Thursday, 15 July 2010


Anthony Goldbloom of the data prediction website sent me this piece on the competition they ran for quants to predict the World Cup.

In the lead-up to the world cup, Kaggle invited statisticians and data miners to take on the big investment banks in predicting the outcome of the World Cup. Now that the final has been decided, we can take a look at how Kagglers stacked up against the quants at JP Morgan, Goldman Sachs, UBS and Danske Bank in forecasting the World Cup.

In total, 65 teams participated in the Take on the Quants challenge. JP Morgan finished 28th, Goldman Sachs 33rd, UBS 55th and Danske Bank 64th. The betting markets fared better, finishing 16th.

The winner of the competition was Thomas Mahony, an Australian economist. His approach relied on Elo ratings with an adjustment for home country/continent advantage. His strategy correctly tipped Spain to win, the Netherlands to finish second and Germany to finish in the top four. The investment banks all had their top picks bow out early (UBS, Goldman Sachs and Danske Bank picked Brazil and JP Morgan picked England), hurting their overall performance.

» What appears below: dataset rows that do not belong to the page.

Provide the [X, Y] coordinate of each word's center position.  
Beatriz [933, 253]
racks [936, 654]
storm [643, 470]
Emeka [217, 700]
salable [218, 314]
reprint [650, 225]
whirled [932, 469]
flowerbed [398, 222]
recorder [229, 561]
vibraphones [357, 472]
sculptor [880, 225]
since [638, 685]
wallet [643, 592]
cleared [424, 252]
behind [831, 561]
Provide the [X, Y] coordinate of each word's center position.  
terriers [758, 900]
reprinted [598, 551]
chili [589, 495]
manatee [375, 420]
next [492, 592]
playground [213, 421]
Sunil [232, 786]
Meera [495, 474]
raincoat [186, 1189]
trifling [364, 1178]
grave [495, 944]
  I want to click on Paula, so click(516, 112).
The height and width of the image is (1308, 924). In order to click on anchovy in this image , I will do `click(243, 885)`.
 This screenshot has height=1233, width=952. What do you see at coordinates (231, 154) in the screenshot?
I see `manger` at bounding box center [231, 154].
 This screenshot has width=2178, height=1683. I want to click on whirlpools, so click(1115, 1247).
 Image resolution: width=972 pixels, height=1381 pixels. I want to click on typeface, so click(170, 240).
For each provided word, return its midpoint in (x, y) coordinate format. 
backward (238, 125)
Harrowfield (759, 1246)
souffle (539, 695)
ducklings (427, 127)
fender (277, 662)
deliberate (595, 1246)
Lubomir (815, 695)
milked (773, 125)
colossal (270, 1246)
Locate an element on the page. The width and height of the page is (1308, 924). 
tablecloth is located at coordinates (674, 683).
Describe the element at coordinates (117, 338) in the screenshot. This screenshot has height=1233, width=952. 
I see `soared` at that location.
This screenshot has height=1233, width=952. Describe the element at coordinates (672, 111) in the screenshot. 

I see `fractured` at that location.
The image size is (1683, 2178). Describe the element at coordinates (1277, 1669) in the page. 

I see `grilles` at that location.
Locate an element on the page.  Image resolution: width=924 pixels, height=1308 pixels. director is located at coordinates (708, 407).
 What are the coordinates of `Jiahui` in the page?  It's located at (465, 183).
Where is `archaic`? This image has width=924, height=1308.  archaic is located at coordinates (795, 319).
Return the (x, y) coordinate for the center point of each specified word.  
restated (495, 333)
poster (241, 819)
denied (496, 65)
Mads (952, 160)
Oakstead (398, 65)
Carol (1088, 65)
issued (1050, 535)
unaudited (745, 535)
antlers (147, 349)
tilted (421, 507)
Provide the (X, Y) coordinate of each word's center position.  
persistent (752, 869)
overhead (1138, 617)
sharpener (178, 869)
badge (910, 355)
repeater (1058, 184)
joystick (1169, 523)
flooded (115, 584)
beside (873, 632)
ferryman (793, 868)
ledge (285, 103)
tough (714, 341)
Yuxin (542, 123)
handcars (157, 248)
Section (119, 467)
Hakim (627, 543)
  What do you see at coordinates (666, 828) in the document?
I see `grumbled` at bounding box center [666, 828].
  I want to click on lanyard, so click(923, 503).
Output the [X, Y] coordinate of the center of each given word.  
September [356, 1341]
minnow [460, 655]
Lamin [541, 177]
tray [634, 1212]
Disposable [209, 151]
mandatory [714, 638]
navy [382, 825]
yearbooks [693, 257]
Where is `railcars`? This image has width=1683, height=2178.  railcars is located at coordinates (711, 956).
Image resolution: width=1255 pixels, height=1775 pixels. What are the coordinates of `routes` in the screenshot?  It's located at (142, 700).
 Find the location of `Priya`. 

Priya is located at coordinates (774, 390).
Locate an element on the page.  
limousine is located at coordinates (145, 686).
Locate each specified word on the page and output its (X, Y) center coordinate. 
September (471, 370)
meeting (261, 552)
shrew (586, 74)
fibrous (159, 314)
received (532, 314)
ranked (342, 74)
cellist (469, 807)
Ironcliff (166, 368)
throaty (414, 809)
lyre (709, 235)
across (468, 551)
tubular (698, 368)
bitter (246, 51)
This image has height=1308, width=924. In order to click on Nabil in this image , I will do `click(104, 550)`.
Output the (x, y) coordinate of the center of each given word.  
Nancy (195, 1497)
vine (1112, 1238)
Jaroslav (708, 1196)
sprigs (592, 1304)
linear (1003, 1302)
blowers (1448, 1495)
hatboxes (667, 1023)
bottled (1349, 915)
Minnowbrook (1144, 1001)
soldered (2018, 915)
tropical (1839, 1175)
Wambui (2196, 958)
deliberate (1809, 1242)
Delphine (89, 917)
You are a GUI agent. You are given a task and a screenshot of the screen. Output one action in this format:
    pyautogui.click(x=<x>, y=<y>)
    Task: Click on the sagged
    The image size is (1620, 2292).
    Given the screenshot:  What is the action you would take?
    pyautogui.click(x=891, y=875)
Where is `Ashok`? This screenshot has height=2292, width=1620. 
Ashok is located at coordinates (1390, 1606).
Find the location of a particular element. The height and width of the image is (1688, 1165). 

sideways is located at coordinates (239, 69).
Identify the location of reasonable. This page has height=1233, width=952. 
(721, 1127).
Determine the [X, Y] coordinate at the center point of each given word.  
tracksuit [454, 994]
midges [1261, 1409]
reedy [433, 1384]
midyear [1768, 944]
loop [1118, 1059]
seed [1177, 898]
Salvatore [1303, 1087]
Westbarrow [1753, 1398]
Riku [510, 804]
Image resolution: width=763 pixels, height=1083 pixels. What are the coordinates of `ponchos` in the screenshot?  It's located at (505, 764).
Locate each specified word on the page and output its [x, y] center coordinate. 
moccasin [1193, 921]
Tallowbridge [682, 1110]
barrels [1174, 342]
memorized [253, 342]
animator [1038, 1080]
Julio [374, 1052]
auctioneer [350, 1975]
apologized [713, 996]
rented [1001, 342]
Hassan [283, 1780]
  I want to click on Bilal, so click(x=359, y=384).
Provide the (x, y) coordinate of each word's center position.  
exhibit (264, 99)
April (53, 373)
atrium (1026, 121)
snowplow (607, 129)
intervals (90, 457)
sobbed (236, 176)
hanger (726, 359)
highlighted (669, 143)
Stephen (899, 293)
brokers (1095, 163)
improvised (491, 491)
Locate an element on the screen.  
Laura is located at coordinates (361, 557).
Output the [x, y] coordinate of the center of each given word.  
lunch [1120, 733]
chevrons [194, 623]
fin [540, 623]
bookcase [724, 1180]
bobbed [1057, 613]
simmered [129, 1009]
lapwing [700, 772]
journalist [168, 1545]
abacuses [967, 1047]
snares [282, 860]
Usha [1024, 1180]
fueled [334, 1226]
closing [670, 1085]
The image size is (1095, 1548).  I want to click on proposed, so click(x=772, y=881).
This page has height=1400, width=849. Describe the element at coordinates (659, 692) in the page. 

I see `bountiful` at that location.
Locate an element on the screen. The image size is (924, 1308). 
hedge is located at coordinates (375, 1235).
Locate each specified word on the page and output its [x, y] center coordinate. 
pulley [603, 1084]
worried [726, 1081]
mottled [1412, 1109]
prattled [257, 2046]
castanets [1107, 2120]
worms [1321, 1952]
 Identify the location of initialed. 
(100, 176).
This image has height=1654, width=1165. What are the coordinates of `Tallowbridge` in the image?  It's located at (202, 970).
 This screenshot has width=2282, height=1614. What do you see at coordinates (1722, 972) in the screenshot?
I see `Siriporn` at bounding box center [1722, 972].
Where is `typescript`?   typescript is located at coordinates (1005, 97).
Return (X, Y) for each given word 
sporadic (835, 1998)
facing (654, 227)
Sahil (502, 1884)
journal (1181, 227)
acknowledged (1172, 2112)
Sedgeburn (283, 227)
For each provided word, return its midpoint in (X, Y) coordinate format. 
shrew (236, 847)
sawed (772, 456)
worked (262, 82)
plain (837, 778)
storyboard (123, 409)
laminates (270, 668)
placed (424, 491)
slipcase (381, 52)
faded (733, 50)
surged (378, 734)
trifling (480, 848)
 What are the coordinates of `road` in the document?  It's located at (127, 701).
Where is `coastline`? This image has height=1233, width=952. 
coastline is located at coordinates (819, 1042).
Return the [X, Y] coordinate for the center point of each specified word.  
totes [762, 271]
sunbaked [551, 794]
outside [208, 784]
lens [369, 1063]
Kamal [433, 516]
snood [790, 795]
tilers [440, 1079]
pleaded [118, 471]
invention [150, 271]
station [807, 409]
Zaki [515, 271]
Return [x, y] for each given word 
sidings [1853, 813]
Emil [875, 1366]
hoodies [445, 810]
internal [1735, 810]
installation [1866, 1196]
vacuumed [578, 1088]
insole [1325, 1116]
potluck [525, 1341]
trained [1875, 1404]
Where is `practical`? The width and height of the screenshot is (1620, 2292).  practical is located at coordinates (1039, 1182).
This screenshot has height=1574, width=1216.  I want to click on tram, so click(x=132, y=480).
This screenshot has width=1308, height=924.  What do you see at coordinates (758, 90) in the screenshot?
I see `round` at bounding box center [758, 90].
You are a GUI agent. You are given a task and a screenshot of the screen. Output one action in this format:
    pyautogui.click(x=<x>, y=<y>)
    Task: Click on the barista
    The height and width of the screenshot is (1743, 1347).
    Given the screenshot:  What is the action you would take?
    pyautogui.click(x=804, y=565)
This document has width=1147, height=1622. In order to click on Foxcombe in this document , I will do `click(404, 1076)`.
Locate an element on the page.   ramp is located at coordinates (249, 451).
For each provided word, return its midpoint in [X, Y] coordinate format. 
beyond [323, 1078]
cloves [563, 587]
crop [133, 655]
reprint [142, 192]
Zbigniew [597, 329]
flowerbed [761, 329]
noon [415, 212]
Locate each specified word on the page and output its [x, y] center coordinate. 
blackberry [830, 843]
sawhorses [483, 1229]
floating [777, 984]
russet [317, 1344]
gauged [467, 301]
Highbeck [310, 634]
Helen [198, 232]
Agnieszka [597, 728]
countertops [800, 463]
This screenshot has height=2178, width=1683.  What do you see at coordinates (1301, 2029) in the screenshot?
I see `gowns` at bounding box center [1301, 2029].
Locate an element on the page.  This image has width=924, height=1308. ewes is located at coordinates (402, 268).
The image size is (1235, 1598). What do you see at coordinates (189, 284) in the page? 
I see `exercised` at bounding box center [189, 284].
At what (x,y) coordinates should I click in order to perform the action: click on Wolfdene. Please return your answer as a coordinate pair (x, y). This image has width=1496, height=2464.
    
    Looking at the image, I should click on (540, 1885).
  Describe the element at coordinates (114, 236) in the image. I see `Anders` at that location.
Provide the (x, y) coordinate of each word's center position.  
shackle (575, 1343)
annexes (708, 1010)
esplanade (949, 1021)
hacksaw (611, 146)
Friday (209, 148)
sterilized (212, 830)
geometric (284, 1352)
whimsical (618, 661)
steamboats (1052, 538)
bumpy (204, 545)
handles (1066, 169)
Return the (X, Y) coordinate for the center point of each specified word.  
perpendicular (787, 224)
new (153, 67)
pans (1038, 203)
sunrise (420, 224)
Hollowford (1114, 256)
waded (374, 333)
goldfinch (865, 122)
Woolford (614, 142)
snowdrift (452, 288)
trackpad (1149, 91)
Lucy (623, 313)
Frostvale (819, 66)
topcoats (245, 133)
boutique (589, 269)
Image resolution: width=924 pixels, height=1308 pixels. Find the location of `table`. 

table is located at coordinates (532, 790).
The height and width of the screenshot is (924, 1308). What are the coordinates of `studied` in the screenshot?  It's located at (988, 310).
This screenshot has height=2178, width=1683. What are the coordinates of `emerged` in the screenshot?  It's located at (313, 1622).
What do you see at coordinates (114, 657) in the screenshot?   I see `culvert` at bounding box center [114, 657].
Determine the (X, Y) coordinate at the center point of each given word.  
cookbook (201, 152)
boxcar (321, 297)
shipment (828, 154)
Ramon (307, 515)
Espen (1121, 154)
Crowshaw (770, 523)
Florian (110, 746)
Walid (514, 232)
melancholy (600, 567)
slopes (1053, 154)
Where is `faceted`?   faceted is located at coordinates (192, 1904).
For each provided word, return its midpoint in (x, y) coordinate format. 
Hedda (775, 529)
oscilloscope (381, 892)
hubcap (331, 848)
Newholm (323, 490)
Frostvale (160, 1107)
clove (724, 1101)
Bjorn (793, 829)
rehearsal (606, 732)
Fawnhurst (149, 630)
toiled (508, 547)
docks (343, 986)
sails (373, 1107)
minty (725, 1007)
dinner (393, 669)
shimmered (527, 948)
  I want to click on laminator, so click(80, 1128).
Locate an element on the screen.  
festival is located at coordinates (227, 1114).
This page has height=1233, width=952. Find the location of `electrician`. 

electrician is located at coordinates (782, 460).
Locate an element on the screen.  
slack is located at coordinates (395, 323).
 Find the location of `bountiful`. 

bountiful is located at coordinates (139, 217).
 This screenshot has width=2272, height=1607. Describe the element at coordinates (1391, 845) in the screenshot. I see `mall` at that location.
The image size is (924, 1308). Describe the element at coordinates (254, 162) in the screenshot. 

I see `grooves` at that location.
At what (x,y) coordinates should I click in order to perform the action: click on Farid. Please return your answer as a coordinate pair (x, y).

The next big question is whether Kagglers can also outperform the quants in forecasting financial markets (we won’t have to wait long to find out, as Kaggle is currently hosting a competition to predict stock price movements).
I did a little poking around and for those like me who have faith in Elo ratings, not only was it good to see that the competition winner used these, but also:
When statisticians entered Kaggle’s World Cup forecasting competition, they had the option to give a brief outline of their methods. A glance at these description tells us what ingredient statisticians think is most important in predicting the World Cup winner. The variable that appears in most statistical models isn’t FIFA ranking, betting prices or the aggregate salary of a team’s players. It is the Elo rating. 
With the new football season just around the corner, I have made the updates to my spreadsheet so that superiority will no longer be rounded to a whole number, but will be to 0.25 of a goal. I'll wait until September before using the ratings for real, to give the summer changes and promotions / relegations time to settle a little, and also I shall be away from my computer until the middle of the month anyway.


Anonymous said...

A thought:

When trumpeting ELO and the fact most of these statistical models use ELO, have a think:

If ELO is so widely used then the market-makers (vague term I know, not time to be more specific) will of course be aware of it.

If ELO is good then the market-makers will use it.

If that is the case then you have no edge from using ELO - you need a different approach.

Or, you need to use an ELO rating system which is superior to those used by others.

Typed this in a bit of a rush, may not quite make sense so feel free to pull apart.

John said...

Hi Cassini,

I've recently transferred my blog to my own host and would you mind updating the link so it shows along your sidebar when I update a post?